STATED TASK 1 – In the records, change "legend" to "key" in the lines starting with the line with "Where should I" and going on through the line with "[x=419, y=215]". Return only those lines, with everything else left as it is.
>> Start EXCERPT TO READ
When Beech developed its big T-tailed King Air 200 in 1973 it named it the Super King Air, and using the word super has proved to be right on target 35 years later. More than 2,000 King Air 200s have been delivered, making it the most popular turbine-powered business airplane of all time. And over the years Beech has made more than 2,000 improvements to the design, both big and small. One of the most important of those refinements is an engine switch on the new B200GT, giving the turboprop more speed and higher climb rates.
Since 1981, when the B200 series replaced the original King Air 200 in production, the Pratt & Whitney PT6 turboprop engines have been flat rated at 850 shaft horsepower (SHP). The new engines on the B200GT raise that flat rating to a much higher level to deliver the increased speed and climb rates.
As you probably know, turbine engines have a number of operating limitations including rpm, pressure and internal temperature. Each limitation is critical for safe engine operation and long engine life, but in a free turbine engine like a PT6 it is temperature that caps power output. Because the internal temperature of the hot gases flowing over the turbine sets the maximum power output of the engine, it is said to have a certain "thermodynamic rating," meaning that it is capable of delivering that much power at its maximum inter-turbine temperature (ITT).
However, other parts of the engine -- particularly the gearbox that reduces turbine rpm to a value usable by a propeller -- often have a maximum rating lower than the thermodynamic potential of the engine. Limiting power to the propeller to match the capability of the gearbox or to the ability of the airplane to use the power is what is meant by flat-rating an engine. In other words, the full potential of the engine at low altitudes is restrained to suit the gearbox and airframe, but that reserve of power becomes available at higher altitudes for faster climb and cruise.
The venerable PT6 turboprop engine is divided into two main sections, one to generate the hot high-pressure gas stream and another that captures the energy in that gas to turn the propeller. The power producing part of the engine is not coupled directly to the propeller, and that is why it is called a "free turbine" design.
>> End EXCERPT TO READ
>> Start GIVEN INFORMATION
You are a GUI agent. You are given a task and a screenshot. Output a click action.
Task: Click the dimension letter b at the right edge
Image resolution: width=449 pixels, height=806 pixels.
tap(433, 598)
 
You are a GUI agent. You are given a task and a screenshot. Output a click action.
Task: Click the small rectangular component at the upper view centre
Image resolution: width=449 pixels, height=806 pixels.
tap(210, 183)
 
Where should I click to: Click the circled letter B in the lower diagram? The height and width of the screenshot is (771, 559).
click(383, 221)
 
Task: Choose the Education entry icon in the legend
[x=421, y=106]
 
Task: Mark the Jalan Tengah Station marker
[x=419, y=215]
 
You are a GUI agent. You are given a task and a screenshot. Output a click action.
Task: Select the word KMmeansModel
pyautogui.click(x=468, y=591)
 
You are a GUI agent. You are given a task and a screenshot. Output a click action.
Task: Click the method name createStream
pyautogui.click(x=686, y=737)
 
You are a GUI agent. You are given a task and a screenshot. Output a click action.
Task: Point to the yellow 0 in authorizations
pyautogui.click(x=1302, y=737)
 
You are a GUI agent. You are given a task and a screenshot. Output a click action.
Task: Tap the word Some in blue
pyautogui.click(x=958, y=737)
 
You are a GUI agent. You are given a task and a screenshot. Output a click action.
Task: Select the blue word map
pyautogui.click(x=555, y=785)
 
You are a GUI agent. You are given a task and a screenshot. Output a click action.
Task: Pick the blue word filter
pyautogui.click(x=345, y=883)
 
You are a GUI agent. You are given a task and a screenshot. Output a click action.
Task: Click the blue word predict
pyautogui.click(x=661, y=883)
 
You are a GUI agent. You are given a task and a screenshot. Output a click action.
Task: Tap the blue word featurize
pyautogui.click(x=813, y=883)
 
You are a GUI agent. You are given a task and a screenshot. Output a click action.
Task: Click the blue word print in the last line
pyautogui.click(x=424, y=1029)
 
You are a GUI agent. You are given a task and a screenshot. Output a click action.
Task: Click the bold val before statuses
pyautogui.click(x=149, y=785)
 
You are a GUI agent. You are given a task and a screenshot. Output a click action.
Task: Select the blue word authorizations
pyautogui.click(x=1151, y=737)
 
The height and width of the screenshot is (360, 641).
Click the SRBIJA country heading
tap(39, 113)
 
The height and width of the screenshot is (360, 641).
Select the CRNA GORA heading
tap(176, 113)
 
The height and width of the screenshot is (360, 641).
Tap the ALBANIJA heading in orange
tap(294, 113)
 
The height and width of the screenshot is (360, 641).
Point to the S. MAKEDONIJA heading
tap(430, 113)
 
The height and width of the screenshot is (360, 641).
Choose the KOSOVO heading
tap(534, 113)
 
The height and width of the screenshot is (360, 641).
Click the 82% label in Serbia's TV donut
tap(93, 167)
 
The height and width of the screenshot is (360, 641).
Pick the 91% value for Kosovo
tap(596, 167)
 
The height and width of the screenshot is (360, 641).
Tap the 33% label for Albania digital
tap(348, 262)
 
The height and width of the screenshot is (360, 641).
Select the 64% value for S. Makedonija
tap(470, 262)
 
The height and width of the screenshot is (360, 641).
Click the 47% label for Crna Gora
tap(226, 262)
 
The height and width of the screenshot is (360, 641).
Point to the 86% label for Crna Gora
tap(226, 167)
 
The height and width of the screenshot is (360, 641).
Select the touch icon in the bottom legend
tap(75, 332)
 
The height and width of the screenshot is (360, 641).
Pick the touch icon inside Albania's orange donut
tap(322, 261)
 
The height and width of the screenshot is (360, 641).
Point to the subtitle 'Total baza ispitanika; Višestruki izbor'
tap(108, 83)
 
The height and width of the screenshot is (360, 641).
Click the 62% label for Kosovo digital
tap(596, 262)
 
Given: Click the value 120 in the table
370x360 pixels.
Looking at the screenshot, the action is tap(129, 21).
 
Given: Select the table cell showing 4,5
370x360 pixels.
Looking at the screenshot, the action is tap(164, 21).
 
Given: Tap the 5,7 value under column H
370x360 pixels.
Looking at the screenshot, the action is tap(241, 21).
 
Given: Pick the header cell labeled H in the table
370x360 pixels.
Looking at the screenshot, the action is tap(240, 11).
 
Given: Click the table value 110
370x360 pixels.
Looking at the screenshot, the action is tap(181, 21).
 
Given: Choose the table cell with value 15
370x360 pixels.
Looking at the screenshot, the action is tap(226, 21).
>> End GIVEN INFORMATION
STATED TASK 2 – From the text on the King Air B200GT, copy out the passage starting with "Since 1981, when" and going on through "and climb rates.", word for word.

ANSWER 1 –
Where should I click to: Click the circled letter B in the lower diagram? The height and width of the screenshot is (771, 559).
click(383, 221)
 
Task: Choose the Education entry icon in the key
[x=421, y=106]
 
Task: Mark the Jalan Tengah Station marker
[x=419, y=215]

ANSWER 2 –
Since 1981, when the B200 series replaced the original King Air 200 in production, the Pratt & Whitney PT6 turboprop engines have been flat rated at 850 shaft horsepower (SHP). The new engines on the B200GT raise that flat rating to a much higher level to deliver the increased speed and climb rates.